Of the expenditures Berry has made in his election bid, he has incurred $1,164.79 to Benz Press Works for printing, incurred $1,038.71 to the Goodson Co. for printing, paid $855.59 to Benz Press Works for printing, paid $343 to the Brick Bistro for a fund-raiser, paid $336 for postage, made separate payments of $208.76 and $206.62 to Kinko’s for printing, paid $178 to Malone’s Pub & Grill for a fund-raiser, paid $105 to the secretary of state to register his campaign group, paid $74 to the county election board for mailing labels and paid $5 to the city for his candidate filing fee.
The Crestwood candidate with the second-most amount of campaign contribution dollars — Pickel — has spent $921.24 toward his election bid and has also taken out $458.61 in loans. Pickel’s campaign money on hand as of his March 23 report was $816.37.

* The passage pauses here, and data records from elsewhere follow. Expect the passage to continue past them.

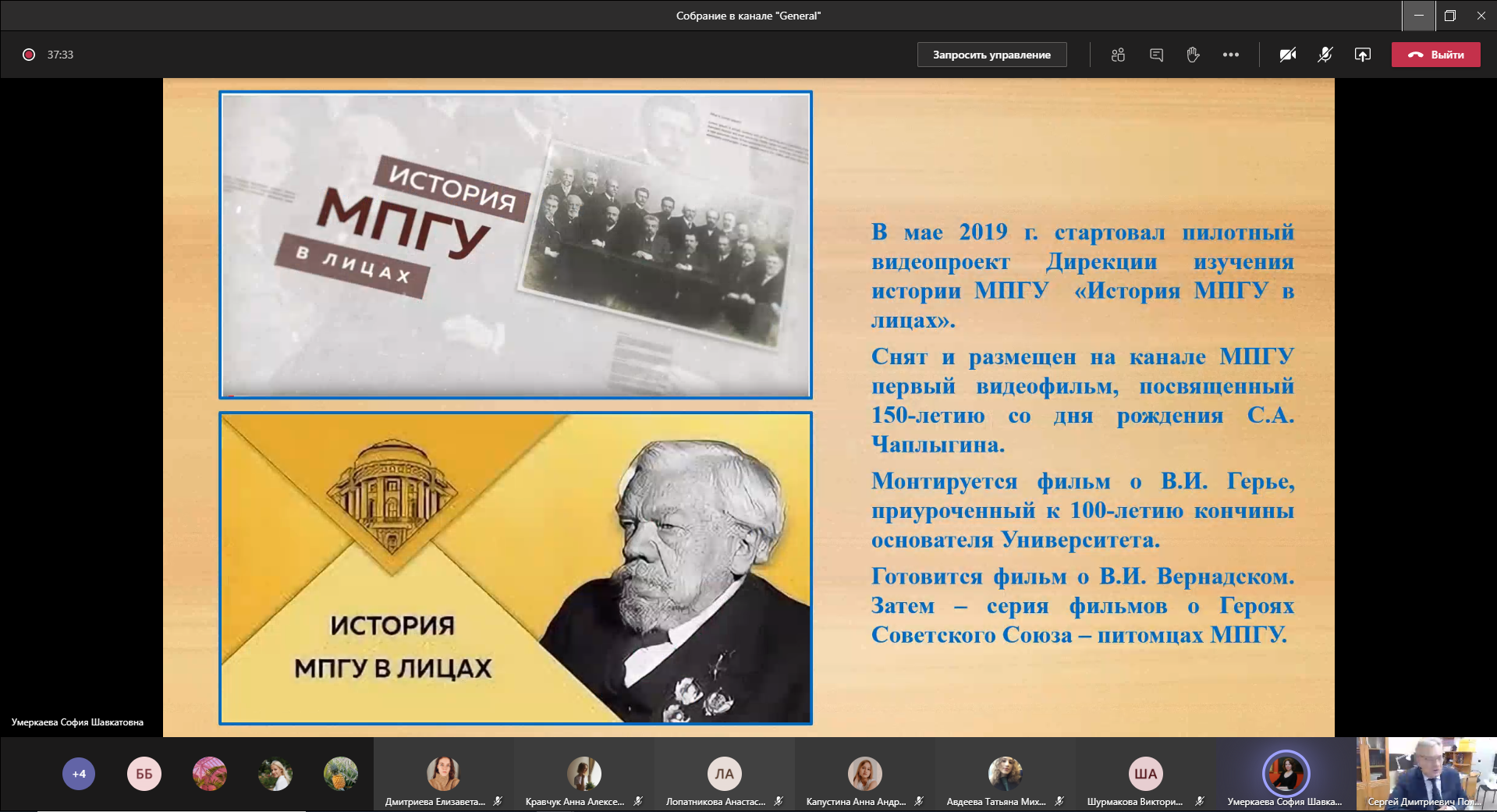Select Умеркаева София presenter tile
Image resolution: width=1497 pixels, height=812 pixels.
pyautogui.click(x=1286, y=775)
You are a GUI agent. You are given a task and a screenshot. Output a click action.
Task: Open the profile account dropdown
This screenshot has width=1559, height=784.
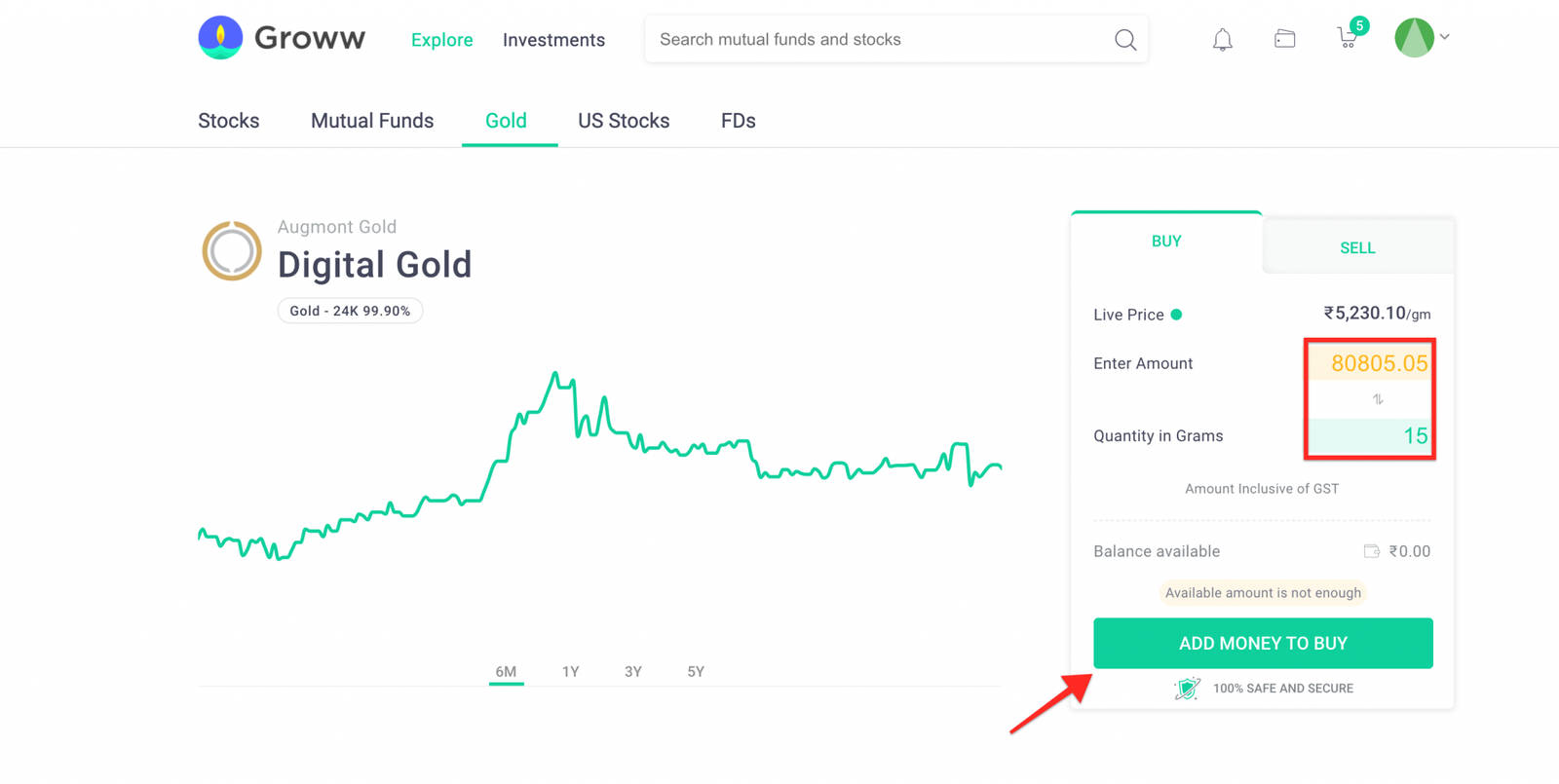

Pickel’s campaign committee paid $424.87 to LIPIC’s Inc. for yard signs, $182.95 to Shamrock Raisdletter and Printing Co. for printing, $105.61 for office supplies, $87 for postage, $75.81 to SBC for a phone bill, $40 for voters’ records and $5 to the city for a candidate’s filing fee.
Bland, who along with Berry and Pickel is the only other Crestwood candidate to report more than $1,000 in campaign contributions, had spent $1,079.14 toward his campaign as of March 27.
His campaign committee’s expenditures include $748.38 to the Goodson Co. for signs, $154.97 to Shamrock Raisdletter for printing, $85 to the county election board for filing fees, $53.52 for office supplies and printing, $20.52 for postage and $16.70 to St. Louis County for a check charge.
The two Crestwood candidates who each reported $400 donated to their campaigns — Nieder and Wallach — slightly varied in their methods of spending.
Nieder reported spending $500 — $100 of which was a loan from himself — toward his Ward 4 race with Berry. Of that spending, he reported separate payments of $261.72 and $189.88 to Mark’s Quick Printing and $48.40 for office supplies.
Wallach reported the least amount of spending — $285.61 — toward his campaign than any other Crestwood candidate. Separate payments of $121.95, $78.52 and $62.54 went to Office Max for printing and supplies and $22.60 was paid for postage.